▶ [Problem details] In the garage inspection section below, list every item whose condition is recorded as "Appeared serviceable."

▶ [Given passage]
Garage / Carport Return to table of contents
Limitations: The inspector does not determine the adequacy of firewall ratings. Requirements for ventilation in garages vary between municipalities.
Type: Attached, Garage
Condition of garage: Required repair, replacement and/or evaluation (see comments below)
Type of door between garage and house: Metal
Condition of exterior entry doors: Appeared serviceable
Exterior door material: Metal, Glass panel
Type of garage vehicle door: Sectional
Number of vehicle doors: 1
Condition of automatic opener(s): Appeared serviceable
Condition of garage floor: Appeared serviceable
Condition of garage interior: Appeared serviceable
Garage ventilation: Exists
15) The door between the garage and the house has been modified with a pet door. Normally such doors are constructed with fire-resistant materials or in such a way as to prevent fire and fumes from spreading to interior living spaces. The fire resistance of this door appears to have been compromised.

Also this door had a door stop and a self closer that allowed the door to be propped open installed on it. Normally, such doors are required to prevent fire and fumes from spreading to interior living spaces. Such modifications compromise the door's ability to perform as intended.

Recommend that a qualified person replace the door with a fire-resistant door per standard building practices, or repair the door. Also recommend that unapproved hardware be removed if the door isn't replaced.

▶ [Data entries]

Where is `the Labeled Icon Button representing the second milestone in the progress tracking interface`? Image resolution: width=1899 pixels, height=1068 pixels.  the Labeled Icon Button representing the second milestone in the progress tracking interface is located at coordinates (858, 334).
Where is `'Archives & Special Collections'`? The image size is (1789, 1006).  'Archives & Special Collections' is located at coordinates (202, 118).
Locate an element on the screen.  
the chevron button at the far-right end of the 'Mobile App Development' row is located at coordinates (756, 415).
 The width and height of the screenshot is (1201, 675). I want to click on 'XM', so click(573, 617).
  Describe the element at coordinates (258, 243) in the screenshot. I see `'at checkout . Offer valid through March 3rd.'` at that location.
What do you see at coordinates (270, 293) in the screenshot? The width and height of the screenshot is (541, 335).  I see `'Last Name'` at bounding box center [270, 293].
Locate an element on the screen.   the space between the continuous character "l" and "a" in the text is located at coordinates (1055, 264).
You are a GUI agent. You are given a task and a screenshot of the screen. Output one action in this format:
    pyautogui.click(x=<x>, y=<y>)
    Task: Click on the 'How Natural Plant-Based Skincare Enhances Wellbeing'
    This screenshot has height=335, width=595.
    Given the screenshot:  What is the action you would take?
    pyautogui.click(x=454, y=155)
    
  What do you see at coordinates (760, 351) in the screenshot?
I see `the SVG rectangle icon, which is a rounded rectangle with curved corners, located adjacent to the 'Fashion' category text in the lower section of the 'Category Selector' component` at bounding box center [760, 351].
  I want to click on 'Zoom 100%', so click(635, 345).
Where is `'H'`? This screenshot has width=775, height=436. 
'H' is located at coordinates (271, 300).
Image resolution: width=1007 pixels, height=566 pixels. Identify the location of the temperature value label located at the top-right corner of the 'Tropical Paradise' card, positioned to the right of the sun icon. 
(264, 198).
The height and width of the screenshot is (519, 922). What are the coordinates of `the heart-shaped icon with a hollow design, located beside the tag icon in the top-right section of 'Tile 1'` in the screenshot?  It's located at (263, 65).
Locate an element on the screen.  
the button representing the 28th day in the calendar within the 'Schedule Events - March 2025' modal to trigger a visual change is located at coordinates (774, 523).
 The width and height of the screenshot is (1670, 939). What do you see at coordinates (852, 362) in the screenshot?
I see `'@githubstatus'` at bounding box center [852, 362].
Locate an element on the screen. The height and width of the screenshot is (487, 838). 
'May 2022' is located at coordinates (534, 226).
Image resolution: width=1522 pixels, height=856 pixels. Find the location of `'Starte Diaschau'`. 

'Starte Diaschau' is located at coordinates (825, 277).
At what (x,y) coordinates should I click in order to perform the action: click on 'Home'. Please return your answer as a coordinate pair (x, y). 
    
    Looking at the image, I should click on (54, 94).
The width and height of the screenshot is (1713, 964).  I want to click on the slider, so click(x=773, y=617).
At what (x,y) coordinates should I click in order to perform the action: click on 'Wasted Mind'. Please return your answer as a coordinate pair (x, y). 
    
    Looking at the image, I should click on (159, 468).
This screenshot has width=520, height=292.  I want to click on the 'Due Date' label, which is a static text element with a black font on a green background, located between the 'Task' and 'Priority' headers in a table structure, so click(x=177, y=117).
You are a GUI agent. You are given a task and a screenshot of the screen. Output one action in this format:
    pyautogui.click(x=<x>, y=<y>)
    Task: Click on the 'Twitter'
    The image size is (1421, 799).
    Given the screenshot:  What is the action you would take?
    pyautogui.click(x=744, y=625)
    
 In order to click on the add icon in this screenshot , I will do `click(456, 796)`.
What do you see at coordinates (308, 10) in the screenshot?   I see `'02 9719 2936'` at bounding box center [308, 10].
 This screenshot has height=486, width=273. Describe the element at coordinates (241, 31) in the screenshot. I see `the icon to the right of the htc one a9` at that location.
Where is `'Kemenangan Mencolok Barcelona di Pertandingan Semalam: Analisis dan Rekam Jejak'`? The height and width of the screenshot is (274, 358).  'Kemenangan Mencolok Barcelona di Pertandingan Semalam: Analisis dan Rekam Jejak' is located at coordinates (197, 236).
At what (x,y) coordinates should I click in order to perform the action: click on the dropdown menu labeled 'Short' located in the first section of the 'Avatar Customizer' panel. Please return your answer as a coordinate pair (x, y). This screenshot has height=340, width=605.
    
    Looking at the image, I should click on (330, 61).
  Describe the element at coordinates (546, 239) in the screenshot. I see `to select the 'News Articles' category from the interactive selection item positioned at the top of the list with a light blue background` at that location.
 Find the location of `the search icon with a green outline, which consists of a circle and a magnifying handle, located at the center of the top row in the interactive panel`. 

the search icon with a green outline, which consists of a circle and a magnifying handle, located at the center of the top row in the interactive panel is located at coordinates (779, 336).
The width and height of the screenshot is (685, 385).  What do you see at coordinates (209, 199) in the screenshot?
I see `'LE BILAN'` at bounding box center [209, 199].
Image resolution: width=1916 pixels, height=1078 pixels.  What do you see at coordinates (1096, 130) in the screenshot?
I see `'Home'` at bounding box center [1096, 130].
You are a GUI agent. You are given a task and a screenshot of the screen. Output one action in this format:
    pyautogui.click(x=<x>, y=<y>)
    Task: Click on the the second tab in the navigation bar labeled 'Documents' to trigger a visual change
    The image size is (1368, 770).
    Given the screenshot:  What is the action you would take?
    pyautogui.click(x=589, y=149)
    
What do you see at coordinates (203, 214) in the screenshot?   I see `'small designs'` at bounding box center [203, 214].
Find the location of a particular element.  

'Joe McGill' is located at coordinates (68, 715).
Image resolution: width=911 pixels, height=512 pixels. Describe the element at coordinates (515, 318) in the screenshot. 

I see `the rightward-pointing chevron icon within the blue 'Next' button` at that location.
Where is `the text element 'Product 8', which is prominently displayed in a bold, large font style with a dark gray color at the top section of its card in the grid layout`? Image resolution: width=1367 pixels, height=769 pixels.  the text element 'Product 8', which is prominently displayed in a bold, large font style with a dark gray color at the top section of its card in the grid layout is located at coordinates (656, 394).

▶ [Result of this exercise]
- Exterior entry doors
- Automatic opener(s)
- Garage floor
- Garage interior